Creating a report that no one reads is not the purpose of reliability. Running a test or analysis to simply ‘do reliability’ is not helpful to anyone. Anything with MTBF involved … well, you know how I feel about that.
The Type III Error
A common problem in engineering work is the desire to solve the wrong problem. I know I am guilty of working on the issues that interest me rather than the challenges requiring action. A Type III error is solving the wrong problem.
We only have so much time and resources for reliability work. Sorting out a system’s reliability presents plenty of challenges and interesting aspects. However, the focus on solving the right problems matters. Solving the right issues provides value to the team and organization.
For each action you plan or execute in a reliability program, ask if this is something you are doing because you want to or because it will add value. One trigger to ask this question is the ‘we always do this test’ concept. If you are tempted to build a plan based on previous plans or add activities and tests because, well, you always do those activities and tests, then stop. Stop and think through how those activities and tests will be used, by whom, by when, and to what effect.
Pending Decisions Drive Action
The key is to connect every activity and test to a decision. If you are interested in conducting an ALT on a new technology, is there someone looking for the results of that ALT to inform a decision? In some cases, the decision may be to abandon the new technology if it isn’t reliable enough, or it may mean selecting a different technology.
Once you find the pending decision, then you know who needs the information, the expected quality of the information, and when it is due.
From FMEA (prioritizing work assignment across the team) to field data analysis (do we need design improvements?) each and every action we propose or take must connect to a decision.
MTBF and Decisions
Let’s say we’re asked to create a reliability goal for a new product. Let’s explore who the stakeholders are in this case.
Customers want a reliable product and on occasion may ask for it via MTBF. If asked they actually want something else yet do not know how to articulate it. Providing them a goal stated in MTBF is simply misleading them and allowing poor decision making.
Management wants a reliable enough product to both please customers and avoids undo warranty costs. Again they want a product that lasts a long time with a low failure rate, not MTBF. If asked they may ask for MTBF thinking it is a term used to request reliability information. As you know it’s not, and providing them with MTBF values further confuses their understanding of product performance.
Engineers want to create a product the meets the customers and business expectations, including being reliable. We often break down reliability problems into two groups, early life failures and wear out failures. Neither are well described by MTBF, so don’t, use reliability for the salient time points in your product’s life.

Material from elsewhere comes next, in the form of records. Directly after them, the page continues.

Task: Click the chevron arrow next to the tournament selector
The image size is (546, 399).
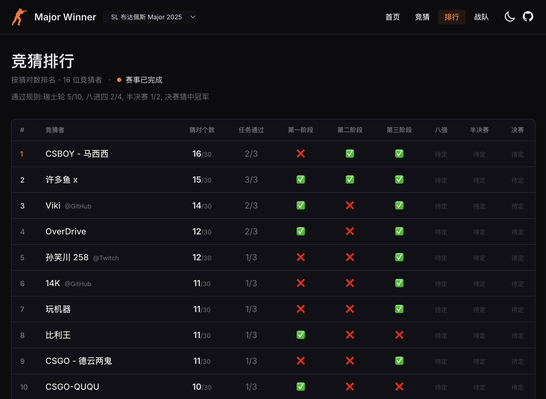Action: coord(192,17)
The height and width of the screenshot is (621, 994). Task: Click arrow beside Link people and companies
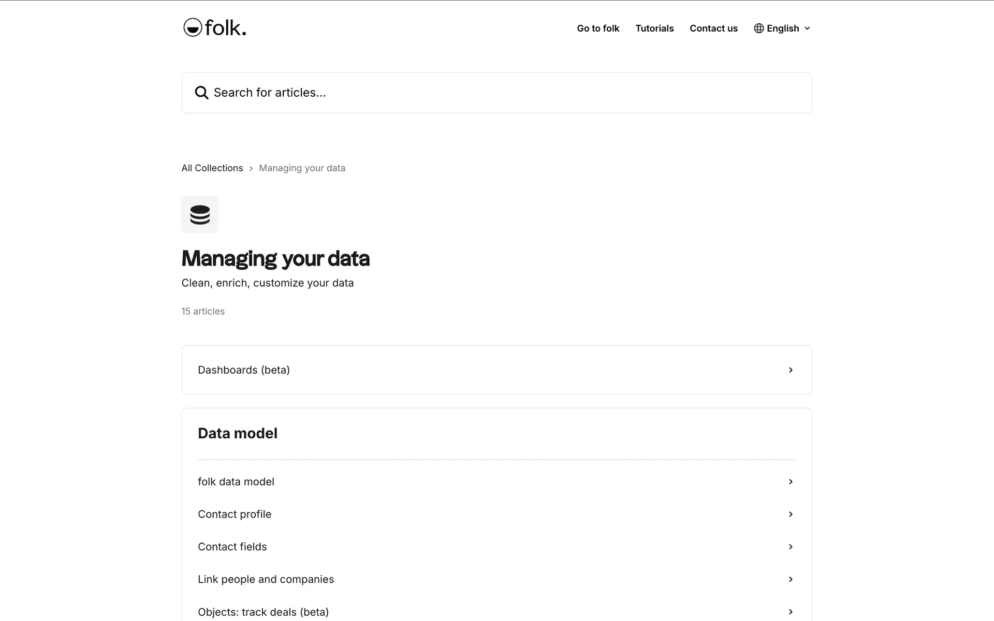tap(791, 580)
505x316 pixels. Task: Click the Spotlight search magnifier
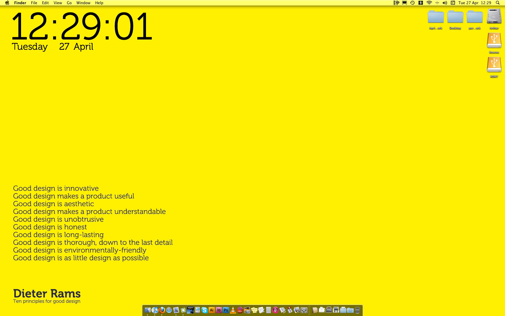pyautogui.click(x=498, y=3)
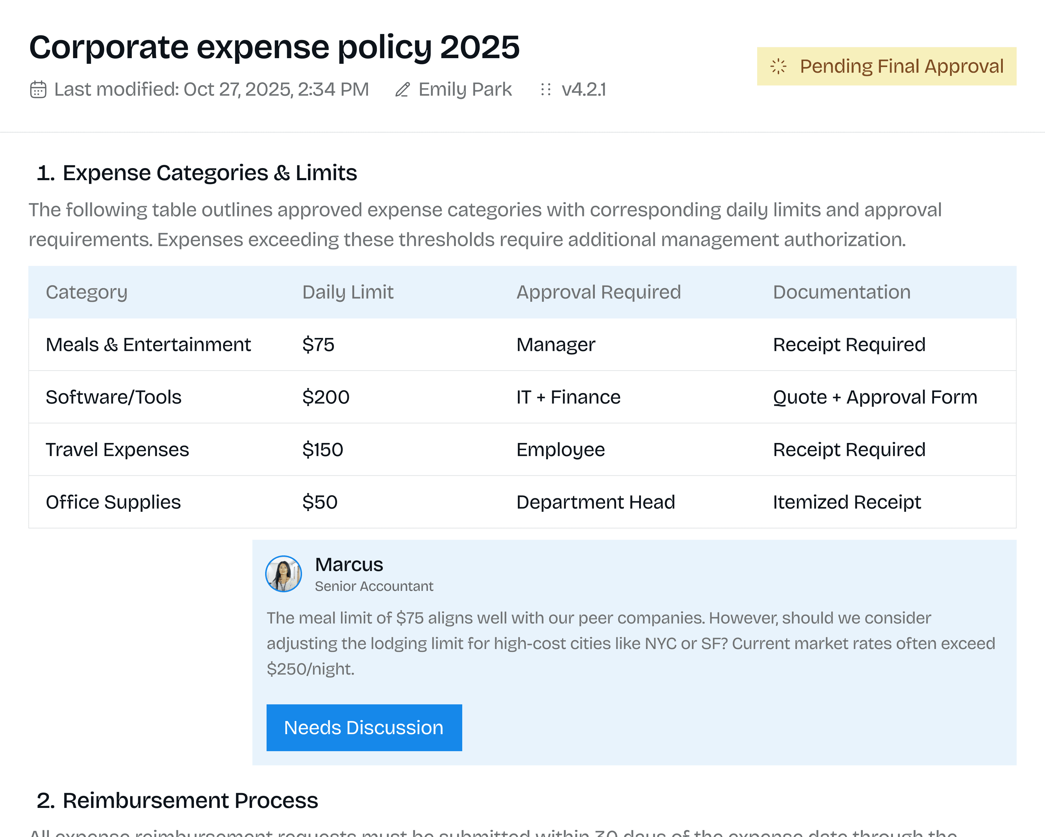Viewport: 1045px width, 837px height.
Task: Click the Reimbursement Process section heading
Action: [190, 801]
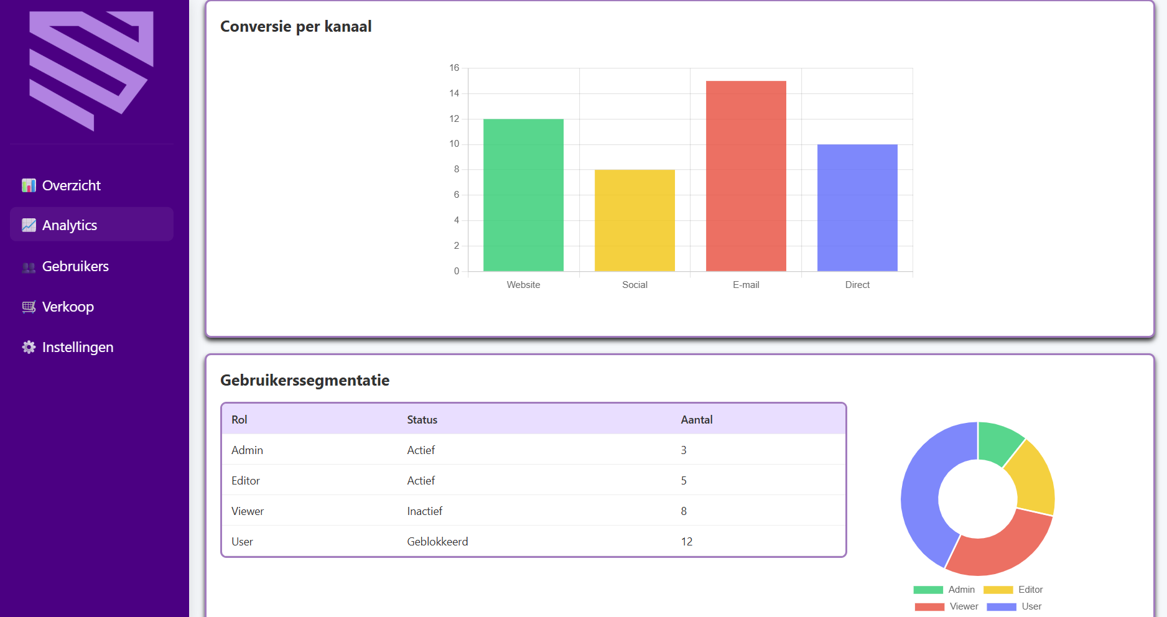This screenshot has height=617, width=1167.
Task: Click the Rol column header
Action: (239, 419)
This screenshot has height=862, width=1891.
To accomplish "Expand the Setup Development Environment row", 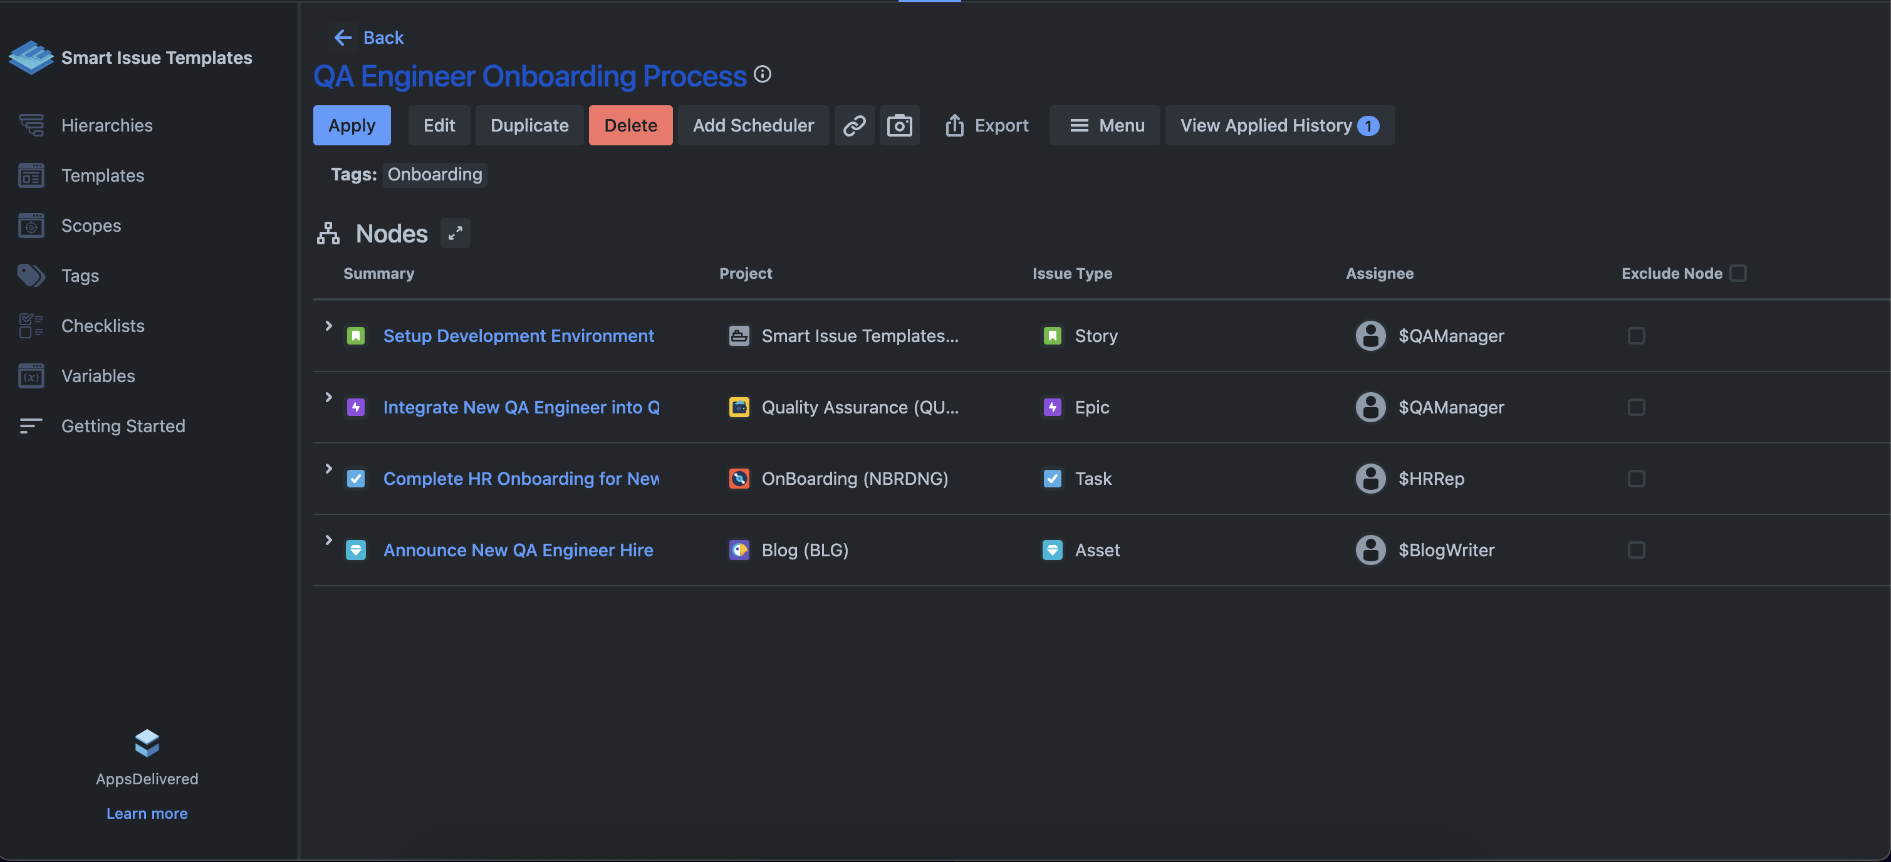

Vendors want to provide the right components to meet the design’s intent. They want to accommodate requests for reliability and often provide MTBF as that seems to satisfy most requests. By asking for reliability, i.e. not MTBF you can learn more about how the component may actually perform in your application.
In each of these cases and in others we’re talking about reliability, thus use the probability of successful operation over a duration for a given function and environment. Help those interested in creating or using a reliable product actually make useful and meaningful decisions with a clear measure.
Summary
The same logic holds for any reliability activity first think about the decisions involved with the results of the activity. Then craft activities that fit within the constraints and deliver suitable results to assist in better decision making.
From goal setting to FMEA’s, to HALT, to field data analysis – if no one is looking for the results, then don’t do it. Help your team by improving the information they have to make decisions.
Larry George says
Thanks for the good advice. Now I don’t have to write about that. Ask, “Why are we doing this?” “Where could we get the same or better information?” “How much would that cost?” How much could we save if we had that information?”
Don’t ask vendors for the field reliability of their products; they probably don’t know. (My experience) Offer to compare the field reliability of their products in your products vs. the population field reliability of their products in all their customers. Ask vendors for their periodic product ships (sales, installed base, etc.) and returns (complaints, failures, even spares sales) from all their customers. That’s data required by GAAP to compute revenue (sales*price) and service costs. Compute nonparametric reliability estimates for vendor products from population data and from your own data. Compare.
Believe it or not, I did this for an HP client.
I also did it for another company and found their parts reliability was somewhat worse than parts vendor’s population reliability. I asked the company chief engineer why? He said their products could be sold for a cheaper price and that they also make revenue and profit off of field service to replace the abused parts. Have it both ways.